Chapter 38

They drove me into the city, the guy in the backseat with me never taking the gun or his eyes off me.

I’d contemplated risking it and lunging for the opposite door at a stop light and attempting to roll out of the car before he could shoot me in the back, but I didn’t like my chances of survival one bit. This guy would probably relish the opportunity to shoot me.

They drove me to a run-down part of the city I’d—unsurprisingly—never been to before.

The car pulled into a dark grey warehouse surrounded by more of the same.

The fact I wasn’t wearing a blindfold wasn’t lost on me, and I shoved aside the thought that these guys were never planned on letting me see daylight again.

A chill passed through me, and I shuddered in my black satin camisole and shorts.
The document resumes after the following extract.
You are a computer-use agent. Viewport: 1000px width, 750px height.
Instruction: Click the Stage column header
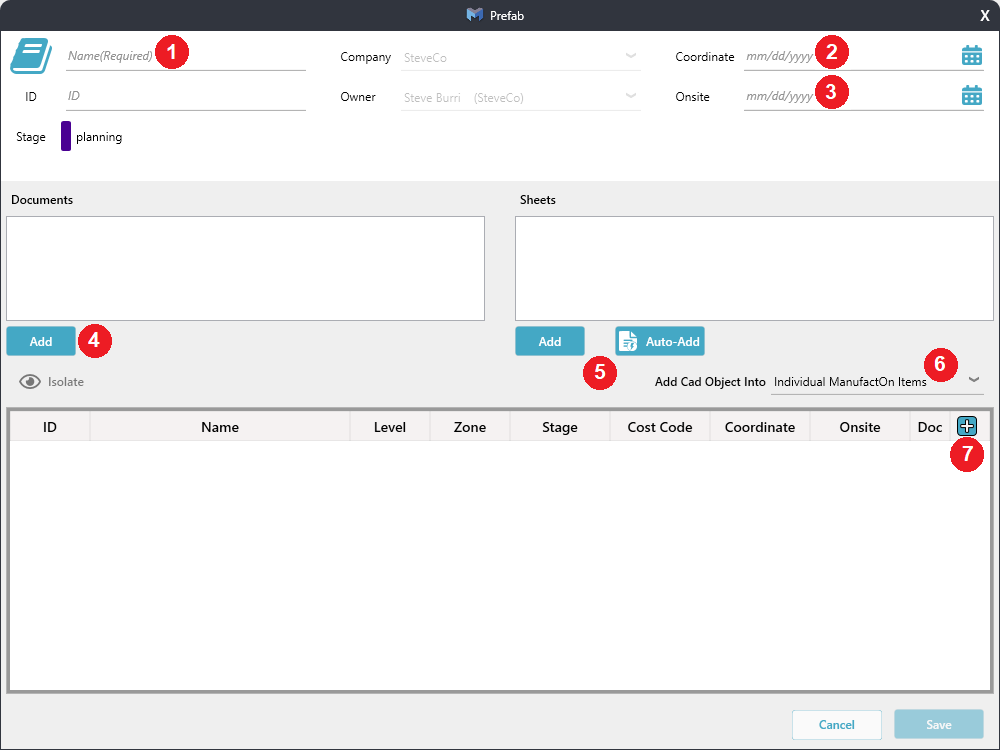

If I survived this, I was going to start wearing cargo pants and sweatshirts to bed.

Sinclair’s car was swallowed up by the warehouse, the car coming to a stop in what must have been an old loading dock.

I was shoved from the car, the barrel of the gun pressed to the back of my head. “Walk.”

I did as I was ordered, moving towards the only door off the loading dock, which led to a long hallway. I glanced back at the man with the gun, and he waved for me to go ahead.

At the end of the hallway was another door, this one open.

I stepped through it, finding myself in a large warehouse room, with a concrete floor and steel walls, with grimy windows running across the top far off the ground.

There was no way to scale the walls to reach them, and no way to open them if I did.

In the middle of the room sat our destination.

A metal chair that was bolted to the floor, with metal cuffs around the two front legs and short chains with metal cuffs attached to the seat.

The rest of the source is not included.